To determine if expression differences among Bollgard® varieties are under genetic control, crosses were made from plants bred from distantly related backgrounds. A Stoneville Pedigree Seed Co. variety (ST4691B) and a Delta and Pineland Co. variety (PM 1218B/RR) were chosen to cross to two other varieties (NuCOTN 33B and DP 458BR: Delta and Pineland Co.). Both NuCOTN 33B and DP 458BR express significantly more Bt in all plant structures compared to other common mid-south varieties, while both ST4691B and PM 1218BR have been shown to express significantly less Bt than NuCOTN 33B or DP 458BR (Figure 1). NuCOTN 33B and DP 458BR's recurrent conventional variety was DP 5415. Reciprocal crosses were made between DP 458BR X PM 1218BR plants and NuCOTN 33B X ST4691B plants. Seeds from the F1 crosses were then planted in the greenhouse and seeds from the F2 generation were harvested. Parents, F1 and F2 crosses were planted on May 1, 2002 in field plots located in Stoneville, MS. Plots were arranged in a randomized complete block design with 6 genetic types and 4 blocks. The F2 crosses had 3 plots in each block (i.e. an extra level of replication), while the parents and F1 crosses only had one level of replication per block. All plots were maintained according to local management practices. The amount of Bt was quantified on a per plant basis by using a commercially available quantification kit (Envirologix, Inc., Portland, ME).

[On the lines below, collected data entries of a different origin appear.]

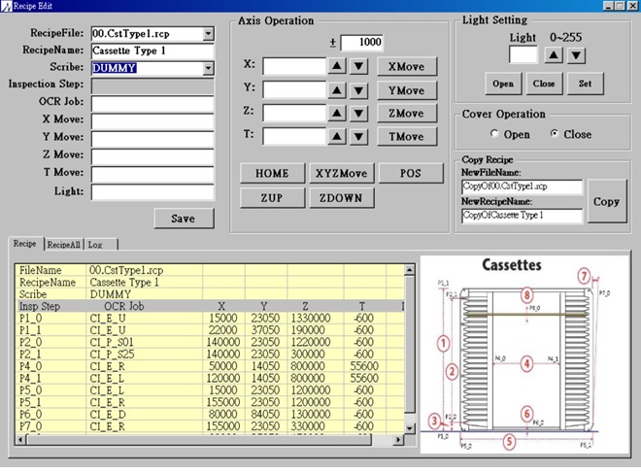Image resolution: width=641 pixels, height=474 pixels.
Task: Increase the Light value with up arrow
Action: (x=553, y=55)
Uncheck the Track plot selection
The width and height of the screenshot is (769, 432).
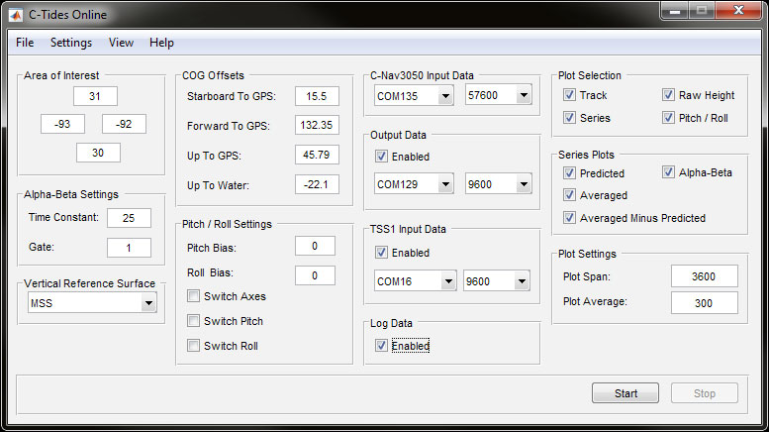point(569,95)
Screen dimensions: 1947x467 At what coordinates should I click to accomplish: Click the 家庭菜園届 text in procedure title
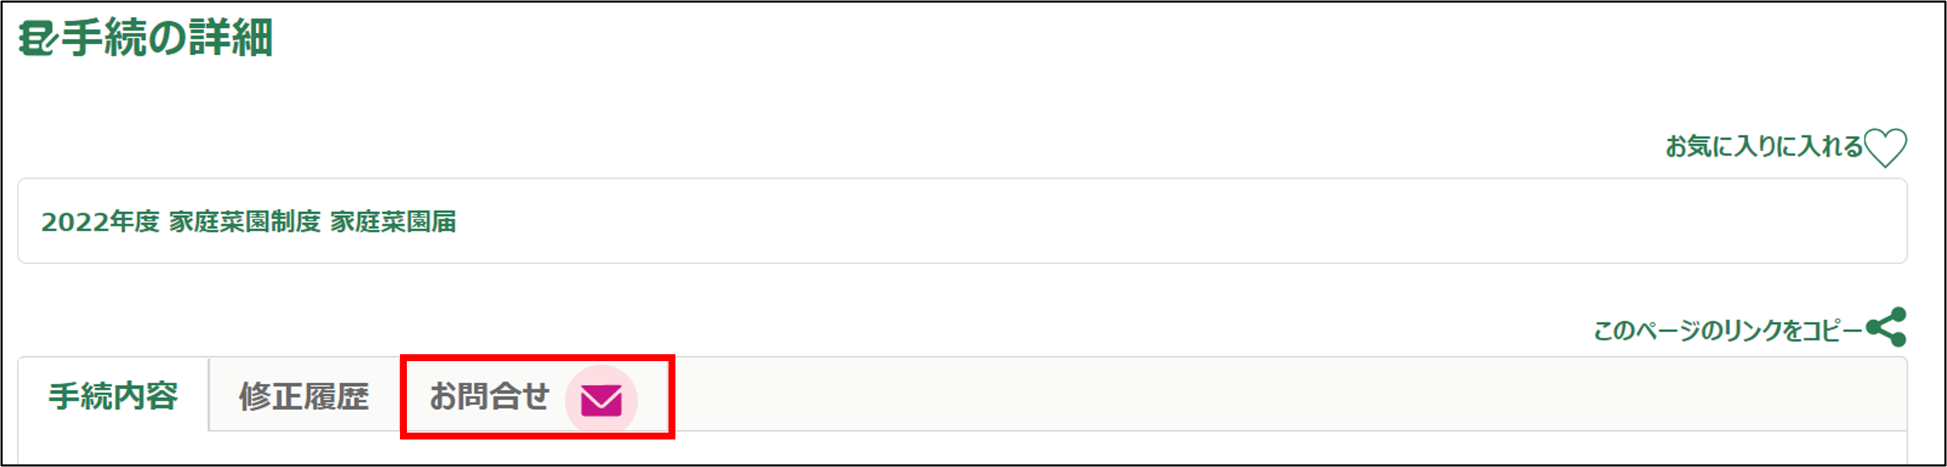pos(393,221)
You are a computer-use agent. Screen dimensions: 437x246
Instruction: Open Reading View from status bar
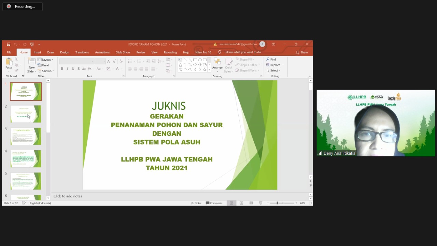251,203
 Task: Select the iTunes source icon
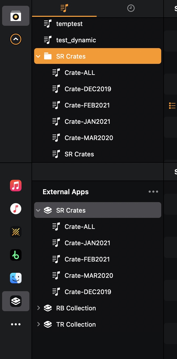click(x=16, y=209)
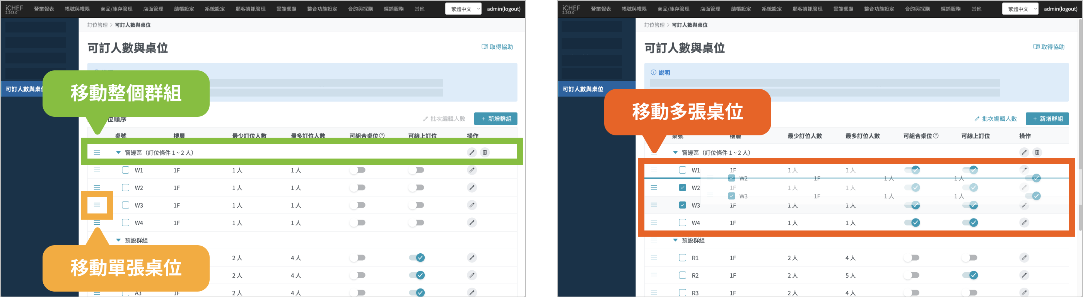1083x297 pixels.
Task: Edit the 窗邊區 group in the right screenshot
Action: (x=1024, y=152)
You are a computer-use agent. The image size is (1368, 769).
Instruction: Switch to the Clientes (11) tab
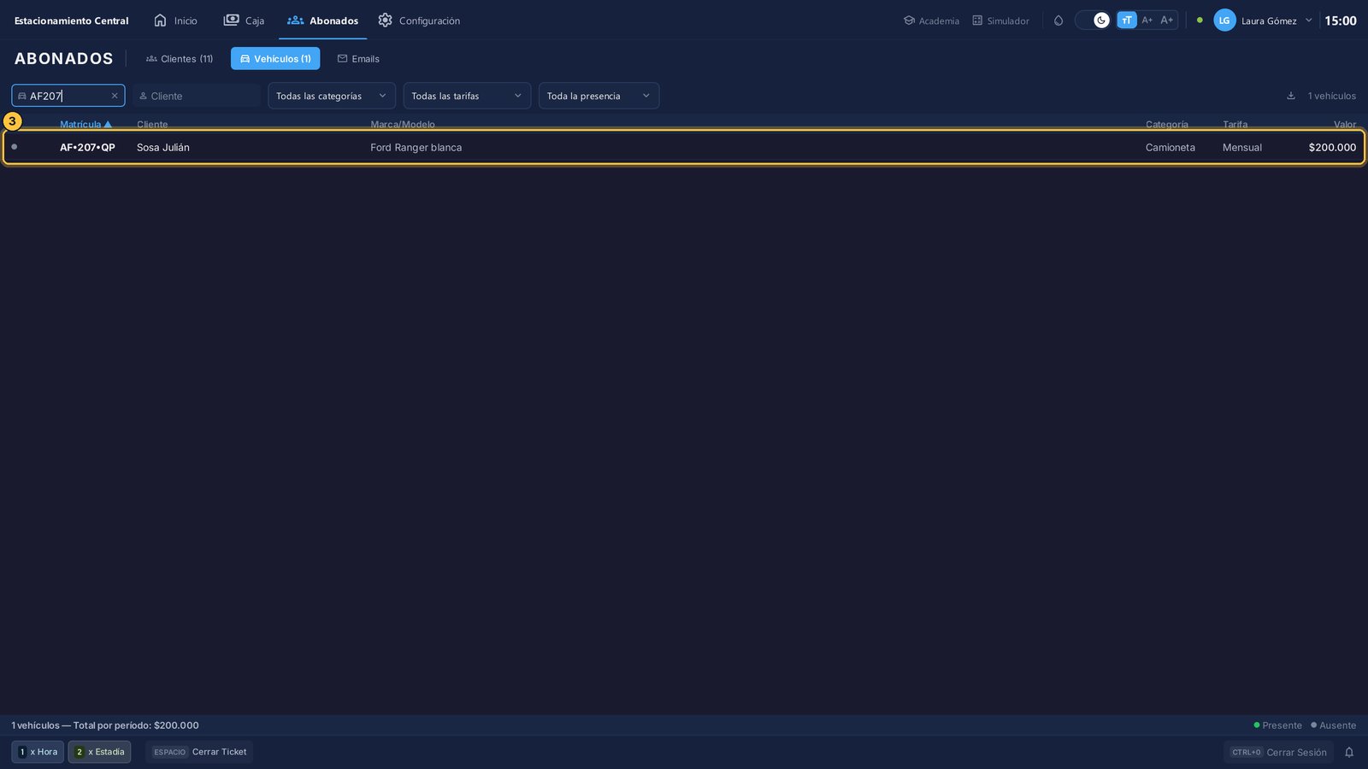(180, 59)
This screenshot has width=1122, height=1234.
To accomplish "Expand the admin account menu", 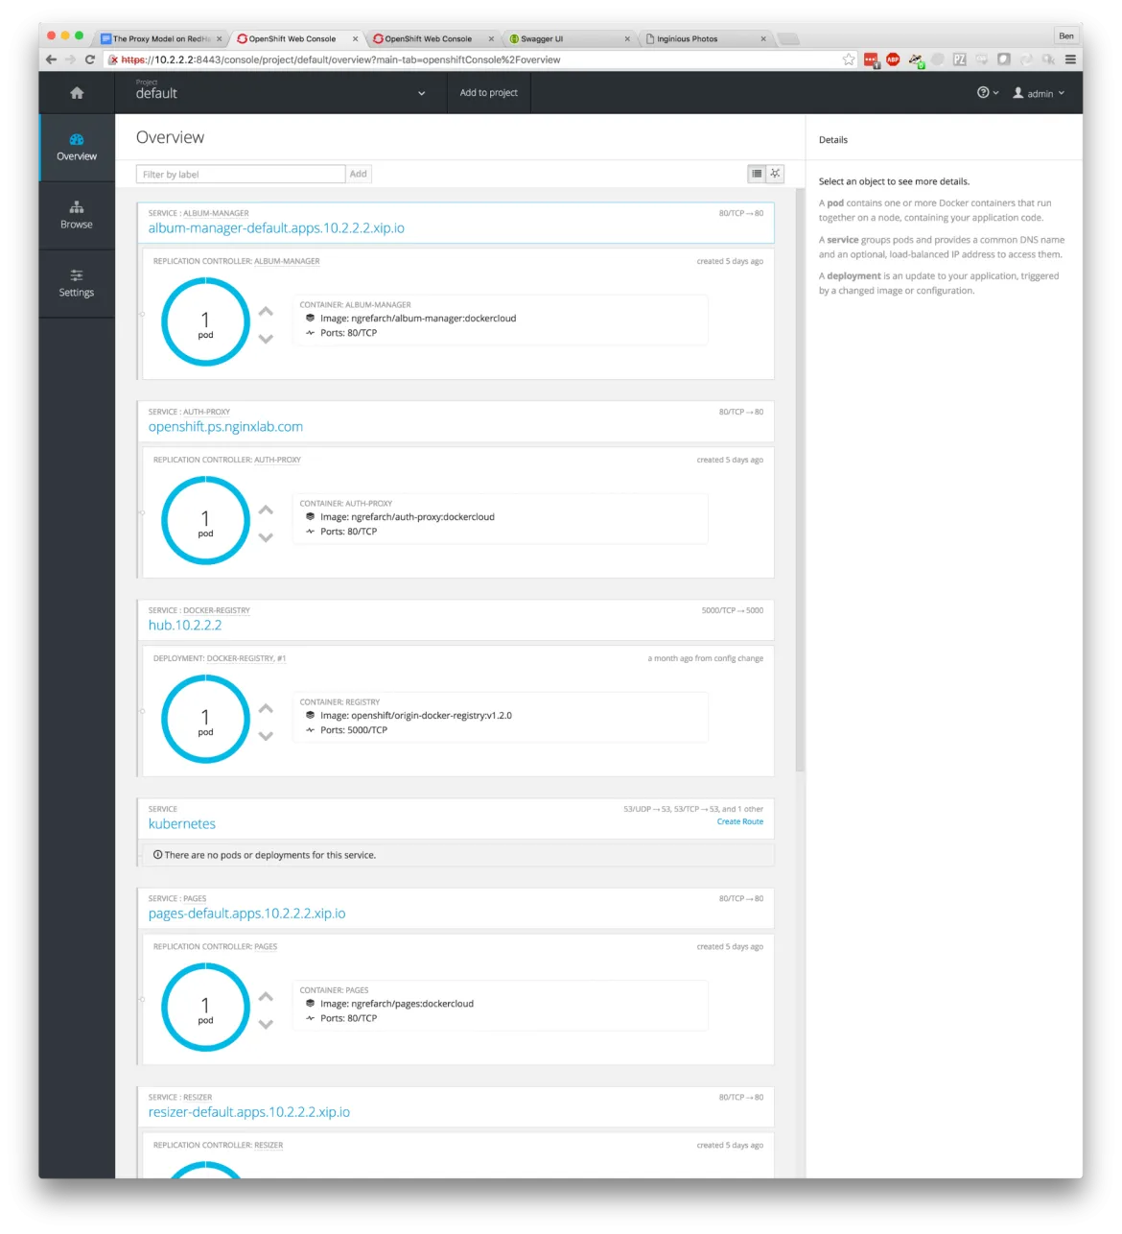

In these studies the expression differences in Bt among varieties of Bollgard® are under simple genetic control. Significant differences among expression means (ppm) were found among the crosses and parents (Tables 1 and 2.). In addition, the variances for the F2 crosses were much higher than the F1 crosses and the parents (Tables 3 and 4). Further analysis indicated that the variance attributed to genetic factors was much higher than the variance attributed to environmental factors (Tables 5 and 6). Tests for dominance and epistatsis were not significant for the NuCOTN 33B and ST4691B cross (Table 5); however, the initial test for dominance was significant for the DP 458BR and PM 1218BR cross (Table 6). Estimation on the number of genes conferring expression differences was calculated using a modification to the Castle and Wright formula suggested by Cockerham. An estimation of a small number of genes was concluded for both crosses (NuCOTN 33B X ST4691B = 0.98; DP 458BR X PM 1218BR = 1.08). There was no difference in reciprocal F1 and F2 populations for Bt expression.

This initial study provides key information regarding genetic effects of expression of Bt among different varieties. Future work will involve planting progeny rows of additional F2 crosses to determine if plants can be selected for the highest expressing individuals in a given population. Hopefully, these data will provide valuable insight on selecting the best plants in a transgenic breeding program.